■ **EXERCISE DETAILS**: Identify every line in the data below that contains the word "screenshot" and copy each of those lines.
** start of LISTED ENTRIES **
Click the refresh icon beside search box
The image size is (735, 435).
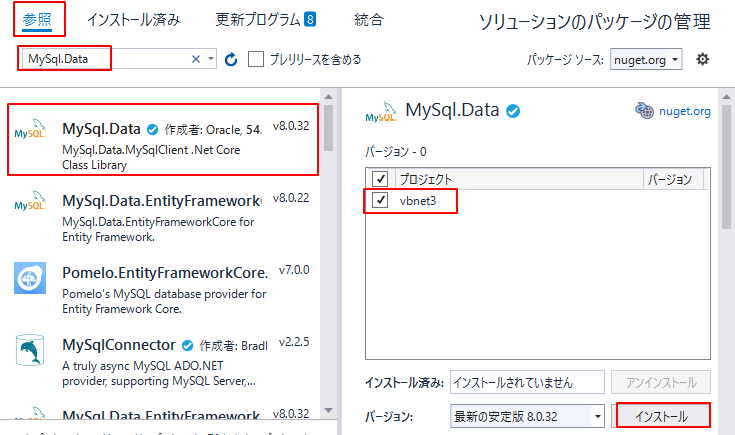point(231,60)
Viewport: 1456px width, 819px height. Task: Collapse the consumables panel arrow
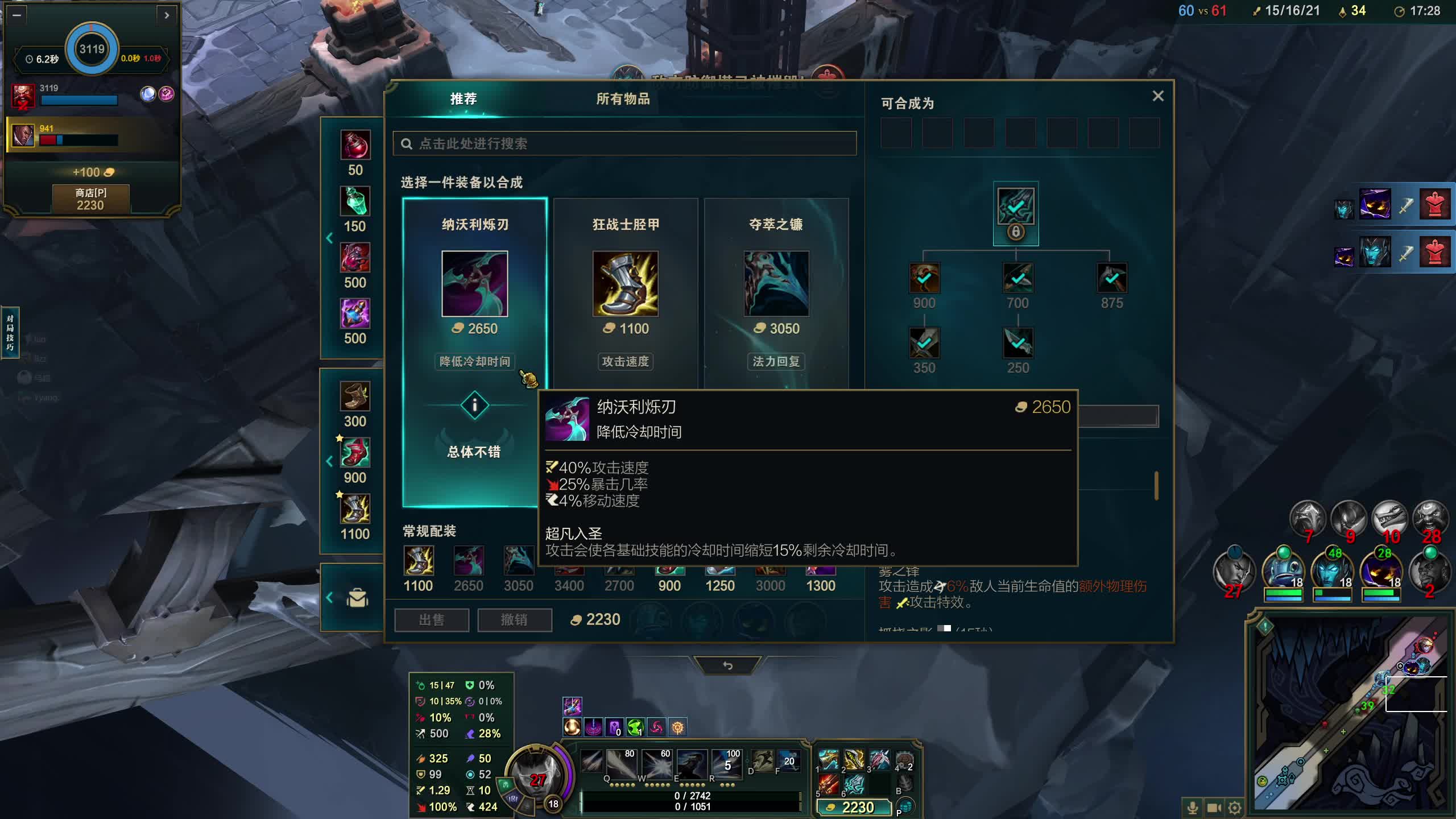coord(329,238)
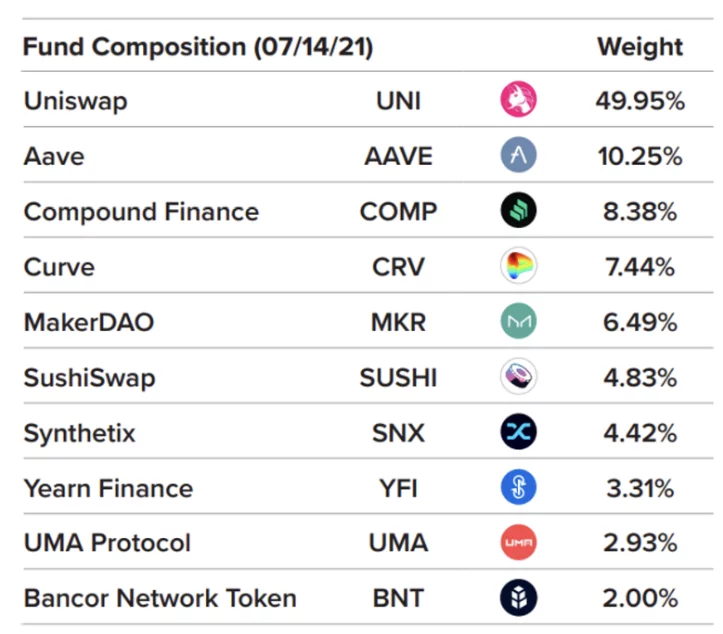Select the Bancor Network Token icon
This screenshot has height=634, width=723.
pyautogui.click(x=518, y=598)
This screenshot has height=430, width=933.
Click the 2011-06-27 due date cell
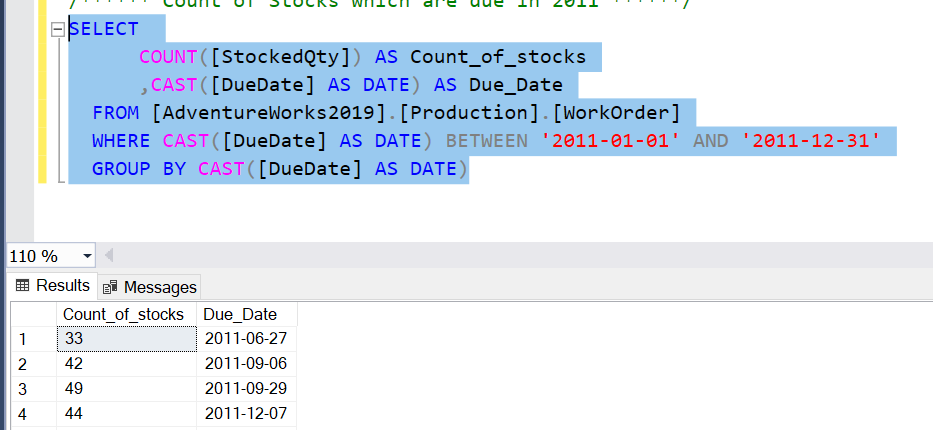point(246,339)
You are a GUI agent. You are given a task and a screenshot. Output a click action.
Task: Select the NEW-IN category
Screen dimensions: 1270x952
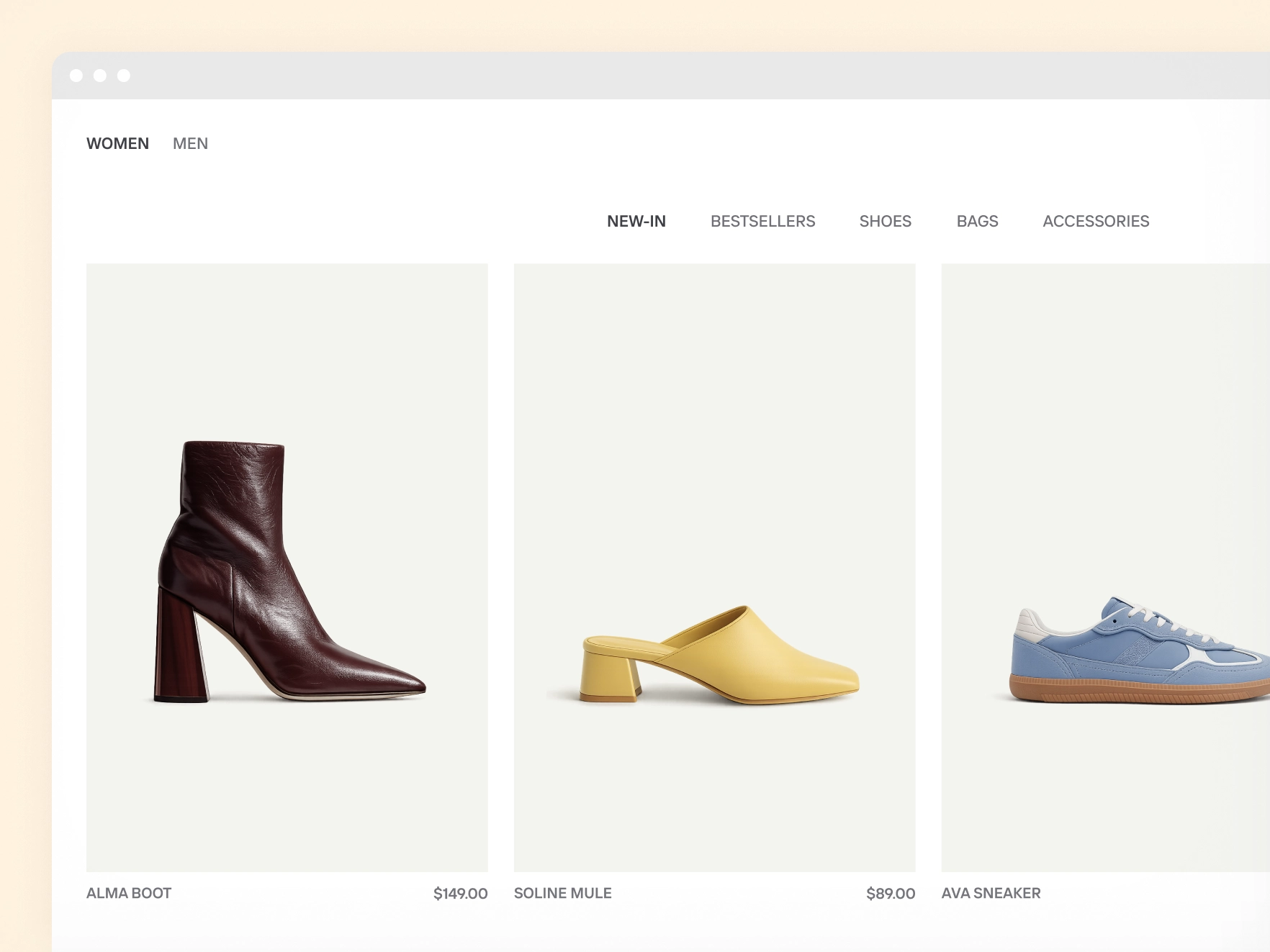click(x=636, y=221)
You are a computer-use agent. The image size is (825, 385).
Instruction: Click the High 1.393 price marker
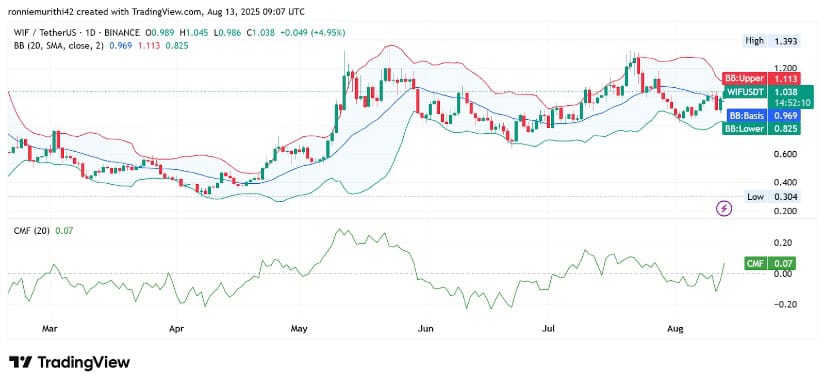(x=771, y=40)
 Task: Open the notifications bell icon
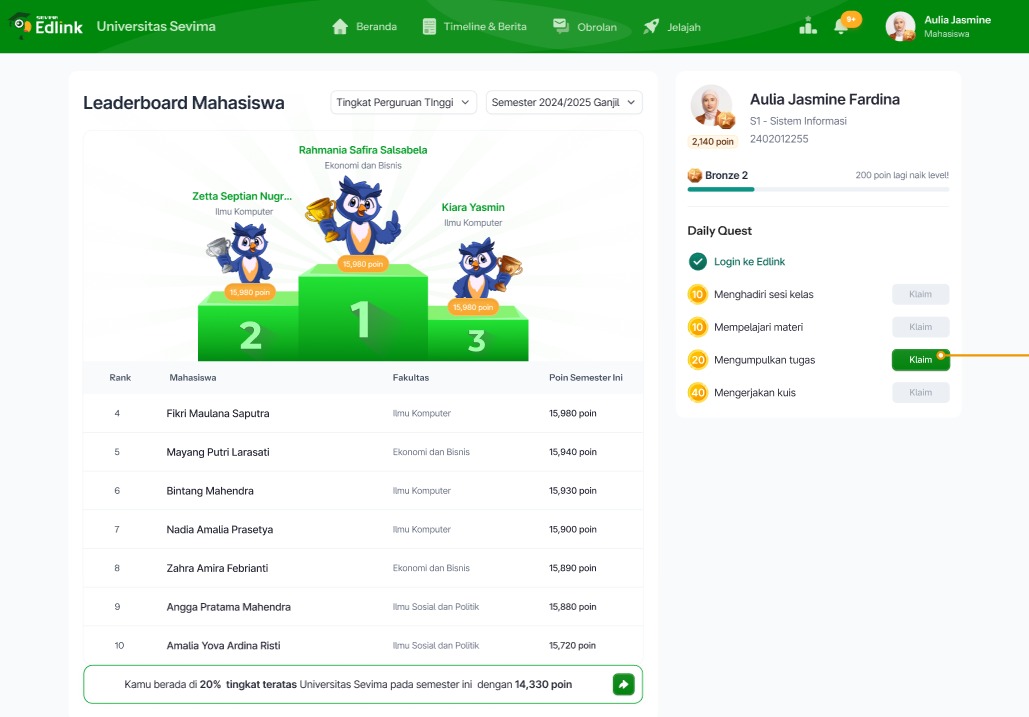(841, 26)
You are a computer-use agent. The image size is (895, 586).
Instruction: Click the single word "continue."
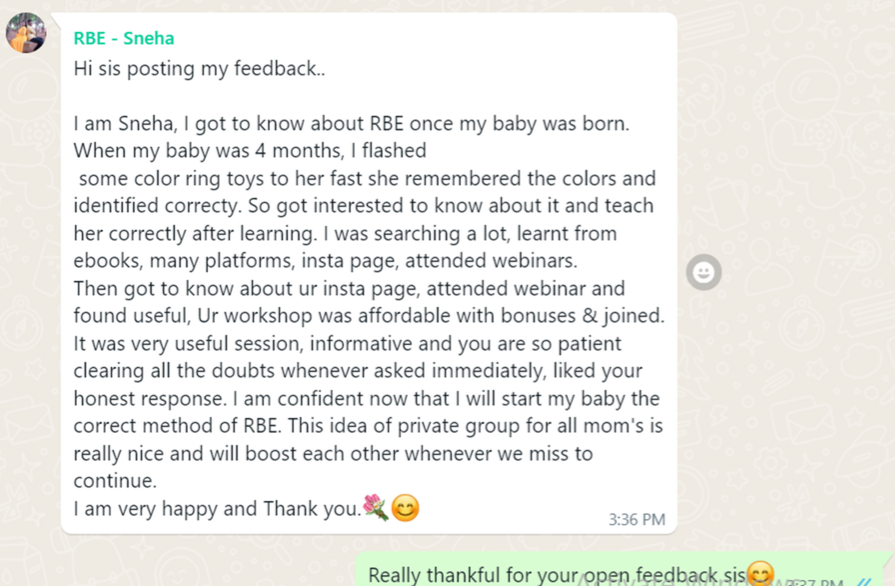click(x=116, y=481)
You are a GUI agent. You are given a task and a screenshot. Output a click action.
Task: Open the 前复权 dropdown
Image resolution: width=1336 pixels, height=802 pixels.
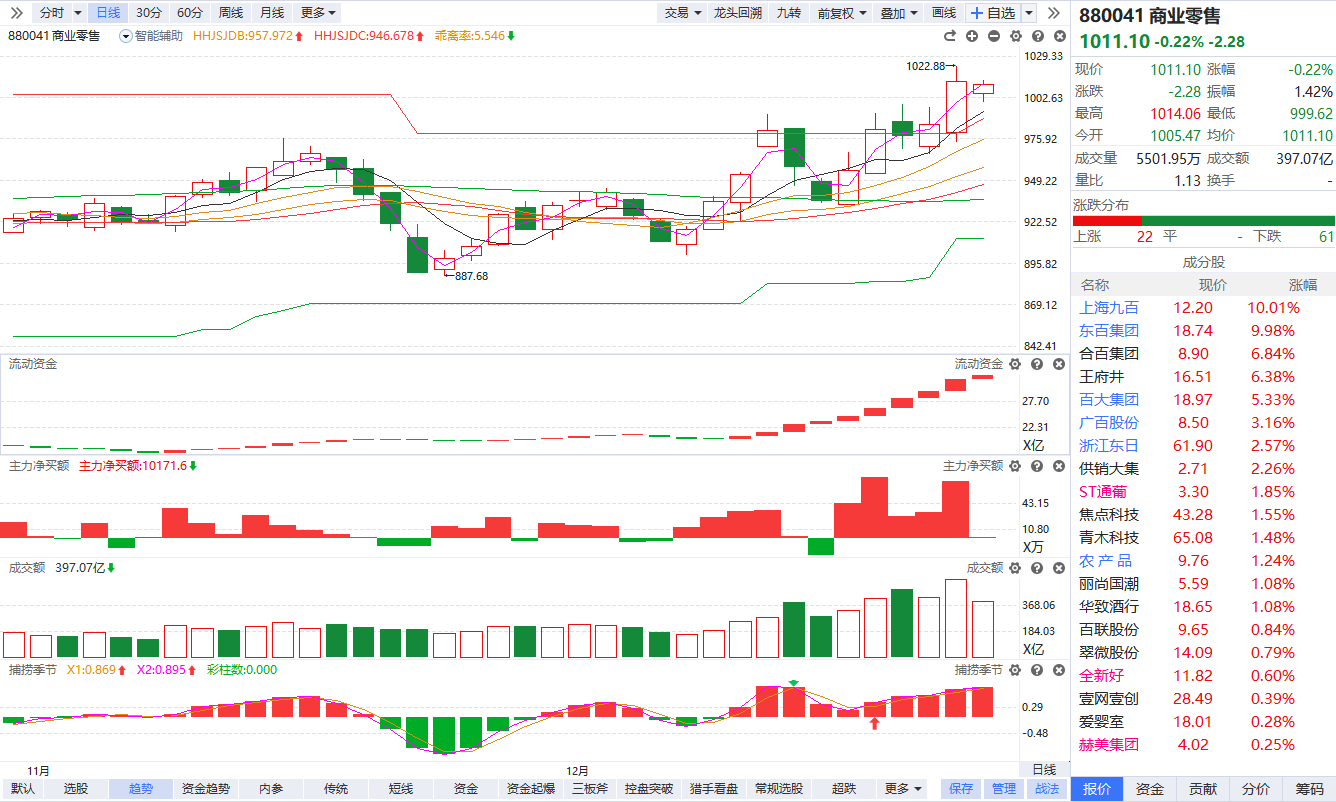840,13
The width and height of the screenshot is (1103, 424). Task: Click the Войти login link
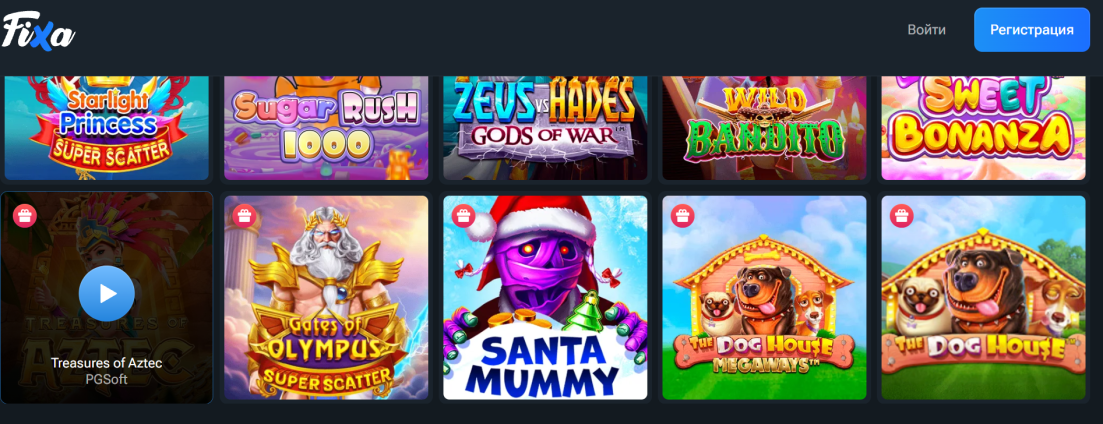(x=926, y=30)
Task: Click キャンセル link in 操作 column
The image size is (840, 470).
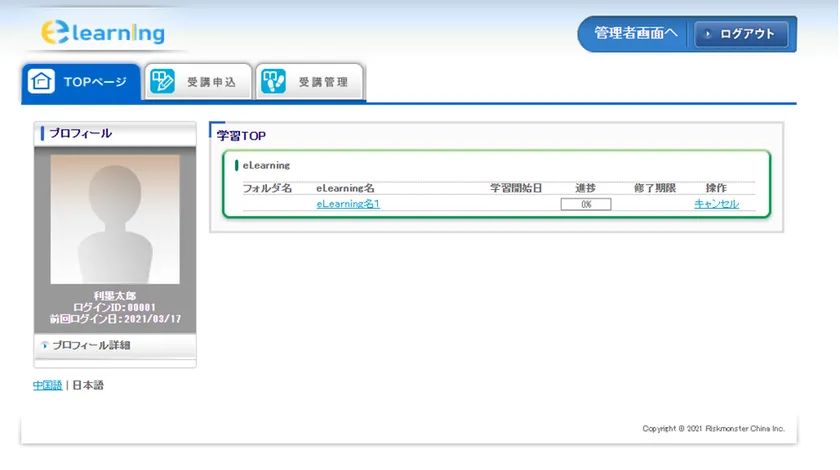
** end of LISTED ENTRIES **
■ **OUTPUT OF THE TASK**:
This screenshot has height=634, width=723.
This screenshot has height=430, width=933.
You are a GUI agent. You are given a task and a screenshot. Output a click action.
You are a GUI agent. You are given a task and a screenshot. Output a click action.
The width and height of the screenshot is (1103, 424). Task: Click the Войти login link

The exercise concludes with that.